Given request:
Format every line of the items below as a Markdown table with two columns, No. and Line, numbering the rows and leaving out blank lines.

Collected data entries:
## Start
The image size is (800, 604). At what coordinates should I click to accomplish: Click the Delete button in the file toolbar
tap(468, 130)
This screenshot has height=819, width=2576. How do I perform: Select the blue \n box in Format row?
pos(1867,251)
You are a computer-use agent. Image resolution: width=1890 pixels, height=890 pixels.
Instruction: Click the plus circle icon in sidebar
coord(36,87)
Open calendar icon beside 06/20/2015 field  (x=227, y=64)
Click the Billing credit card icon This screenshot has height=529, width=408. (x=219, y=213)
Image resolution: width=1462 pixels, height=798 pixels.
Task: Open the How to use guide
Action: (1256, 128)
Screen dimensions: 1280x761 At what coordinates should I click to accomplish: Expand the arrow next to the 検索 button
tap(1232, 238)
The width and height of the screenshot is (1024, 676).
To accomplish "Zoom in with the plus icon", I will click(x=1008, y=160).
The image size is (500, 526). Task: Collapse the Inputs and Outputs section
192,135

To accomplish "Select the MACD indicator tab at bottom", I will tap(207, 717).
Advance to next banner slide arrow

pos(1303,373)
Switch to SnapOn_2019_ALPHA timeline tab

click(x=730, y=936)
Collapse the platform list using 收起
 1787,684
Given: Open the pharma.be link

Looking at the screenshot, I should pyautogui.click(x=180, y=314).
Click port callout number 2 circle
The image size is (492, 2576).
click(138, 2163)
## End
Written response:
| No. | Line |
|---|---|
| 1 | The image size is (800, 604). At what coordinates should I click to accomplish: Click the Delete button in the file toolbar |
| 2 | tap(468, 130) |
| 3 | This screenshot has height=819, width=2576. How do I perform: Select the blue \n box in Format row? |
| 4 | pos(1867,251) |
| 5 | You are a computer-use agent. Image resolution: width=1890 pixels, height=890 pixels. |
| 6 | Instruction: Click the plus circle icon in sidebar |
| 7 | coord(36,87) |
| 8 | Open calendar icon beside 06/20/2015 field  (x=227, y=64) |
| 9 | Click the Billing credit card icon This screenshot has height=529, width=408. (x=219, y=213) |
| 10 | Image resolution: width=1462 pixels, height=798 pixels. |
| 11 | Task: Open the How to use guide |
| 12 | Action: (1256, 128) |
| 13 | Screen dimensions: 1280x761 At what coordinates should I click to accomplish: Expand the arrow next to the 検索 button |
| 14 | tap(1232, 238) |
| 15 | The width and height of the screenshot is (1024, 676). |
| 16 | To accomplish "Zoom in with the plus icon", I will click(x=1008, y=160). |
| 17 | The image size is (500, 526). Task: Collapse the Inputs and Outputs section |
| 18 | 192,135 |
| 19 | To accomplish "Select the MACD indicator tab at bottom", I will tap(207, 717). |
| 20 | Advance to next banner slide arrow |
| 21 | pos(1303,373) |
| 22 | Switch to SnapOn_2019_ALPHA timeline tab |
| 23 | click(x=730, y=936) |
| 24 | Collapse the platform list using 收起 |
| 25 |  1787,684 |
| 26 | Given: Open the pharma.be link |
| 27 | Looking at the screenshot, I should pyautogui.click(x=180, y=314). |
| 28 | Click port callout number 2 circle |
| 29 | The image size is (492, 2576). |
| 30 | click(138, 2163) |